We got our client on BBC One!
The MD of one of our biggest clients, Tony Sampson of Cornwall Solar Panels, recently appeared on BBC One – & it was partly down to the newsletter we write for them
We don’t generally advertise PR as one of our main services – but on this evidence, perhaps we ought to. A few weeks ago, at the end of September, Tony Sampson of Cornwall Solar Panels made a brief appearance on the BBC’s Sunday Politics show for the South West region, after an open letter we co-wrote with him grabbed the attention of the producers. Granted, it wasn’t a particularly long appearance, but it was a high profile one – and to be regarded as any sort of go-to voice for the South West solar industry is quite an achievement in itself.
Dark times for solar?
Back at the end of August, we were typing up our monthly newsletter for Cornwall Solar Panels – part of their retainer bundle – when we heard news of a decision that would have big repercussions for the development of the UK solar industry. The government had just announced that from January 2016, they would be cutting the Feed-in Tariff for solar owners by about 90%. The Feed-in Tariff is essentially a subsidy, enabling people to get paid a small amount of money for every unit of electricity their solar panels generate. It was designed with the aim of gradually increasing demand for and lowering the price of solar panels – a job which had been achieved emphatically so far. FIT payments were also working on a sliding scale, being gradually reduced each year as entry-level prices of solar fell in tandem. However, the scheme being phased out around five years early came as a huge shock to the renewables industry, who had expected the Conservative government to come out in support of private investment in solar energy. Tony felt particularly strongly about this – how could a scheme that was working so well be culled off, and with such little warning?
Aim for the top
It was clear this news couldn’t be ignored, so we immediately changed tack, deciding something had to be done in protest. Discussing our options with Tony, we quickly settled on writing an open letter – a medium that’s not just fashionable at the current moment, it’s also proven to be quite a successful way of garnering media attention. The next question was who to write it to, but since the man at the top – our Prime Minister, David Cameron – is so famously a fan of our county, we felt he was the obvious choice. And, despite him being the most powerful man in the country, Tony seriously doubts he has a good understanding of the capabilities of solar – as he makes very clear in his interview.

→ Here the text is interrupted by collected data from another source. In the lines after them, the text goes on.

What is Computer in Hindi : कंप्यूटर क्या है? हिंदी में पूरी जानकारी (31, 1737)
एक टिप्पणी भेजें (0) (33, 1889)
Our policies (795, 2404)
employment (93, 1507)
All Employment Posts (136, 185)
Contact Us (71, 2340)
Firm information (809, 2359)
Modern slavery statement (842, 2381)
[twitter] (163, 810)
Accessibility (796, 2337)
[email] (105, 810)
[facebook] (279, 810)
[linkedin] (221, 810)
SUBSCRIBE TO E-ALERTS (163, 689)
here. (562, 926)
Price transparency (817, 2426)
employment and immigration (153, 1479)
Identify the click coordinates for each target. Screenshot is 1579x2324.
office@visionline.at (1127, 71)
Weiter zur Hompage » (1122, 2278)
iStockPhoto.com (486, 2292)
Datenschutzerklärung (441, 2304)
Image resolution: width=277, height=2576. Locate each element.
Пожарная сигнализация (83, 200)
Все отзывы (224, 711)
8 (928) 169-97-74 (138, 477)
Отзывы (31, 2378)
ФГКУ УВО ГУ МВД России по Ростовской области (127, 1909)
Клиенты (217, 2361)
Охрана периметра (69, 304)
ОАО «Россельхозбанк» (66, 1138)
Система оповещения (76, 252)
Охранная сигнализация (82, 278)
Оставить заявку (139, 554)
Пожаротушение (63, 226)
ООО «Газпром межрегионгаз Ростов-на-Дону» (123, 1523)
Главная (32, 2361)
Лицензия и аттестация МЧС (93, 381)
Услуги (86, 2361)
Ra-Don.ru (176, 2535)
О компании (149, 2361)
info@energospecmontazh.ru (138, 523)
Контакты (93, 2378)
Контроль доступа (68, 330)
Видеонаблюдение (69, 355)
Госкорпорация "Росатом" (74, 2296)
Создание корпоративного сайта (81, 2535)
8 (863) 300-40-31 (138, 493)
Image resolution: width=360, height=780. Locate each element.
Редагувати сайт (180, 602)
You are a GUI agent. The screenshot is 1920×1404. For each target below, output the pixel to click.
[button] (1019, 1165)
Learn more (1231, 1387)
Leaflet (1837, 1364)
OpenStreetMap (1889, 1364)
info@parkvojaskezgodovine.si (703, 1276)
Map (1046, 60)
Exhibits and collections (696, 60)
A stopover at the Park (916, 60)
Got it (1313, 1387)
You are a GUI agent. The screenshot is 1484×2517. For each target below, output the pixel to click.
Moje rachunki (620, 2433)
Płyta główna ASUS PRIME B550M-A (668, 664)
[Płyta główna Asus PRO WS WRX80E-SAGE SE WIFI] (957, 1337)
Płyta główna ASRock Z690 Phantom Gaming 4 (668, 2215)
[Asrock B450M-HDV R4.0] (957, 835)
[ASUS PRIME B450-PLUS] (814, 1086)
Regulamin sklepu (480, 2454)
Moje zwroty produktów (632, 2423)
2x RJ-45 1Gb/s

The benefit of a great client relationship
We chatted over a brief plan of what Tony wanted to say, but it was having such a close client relationship with him and Cornwall Solar Panels that proved a godsend when writing the open letter. Over the previous months, we’d become so familiar with his quietly passionate, deeply logical style of argument – let alone what those many arguments for solar actually were – meaning we could easily draft them up into written format within the next day or two. So when it came to checking it all back through with him, it was more a case of him whittling down our word-count than the other way around! Needless to say, that’s the benefit of knowing your client so well – when you get a good feel for what they want to say, you can act quickly and make sure their communication is well-timed, topical, and always on-brand.
Spotted by the BBC
Having sent off the open letter as the lead story in the CSP email newsletter, we sat back and watched the feedback roll in from Campaign Monitor. It’s our chosen email marketing software, perfect for managing large send-outs like this one, as it enables us to very quickly build and replicate smart, branded newsletters, with minimum design and development input. We knew we were doing pretty well, as the figures showed a live open and click-through rates – eventually settling at 37% and 12% respectively. Not bad when you consider that industry standards are reported to be around 25% and 3%. What we didn’t know was that somewhere in CSP’s email database was a BBC producer they’d once done an installation for. What with the current, political nature of the article, it immediately caught her attention, and Tony was asked to give his thoughts on the matter on BBC Radio Cornwall. In a matter of days, he was then called up to ask if he’d appear on the TV show – famously hosted by Andrew Neill. He was interviewed at the Truro Julian Foye store, and the news segment even featured a close up of the letter itself on screen. From our perspective, this was the cherry on top, but the whole thing was a real coup for us, let alone for Cornwall Solar Panels. Or, as Tony put it, “amazing for our credibility and our brand awareness. Shows the power of what you guys are doing for us!”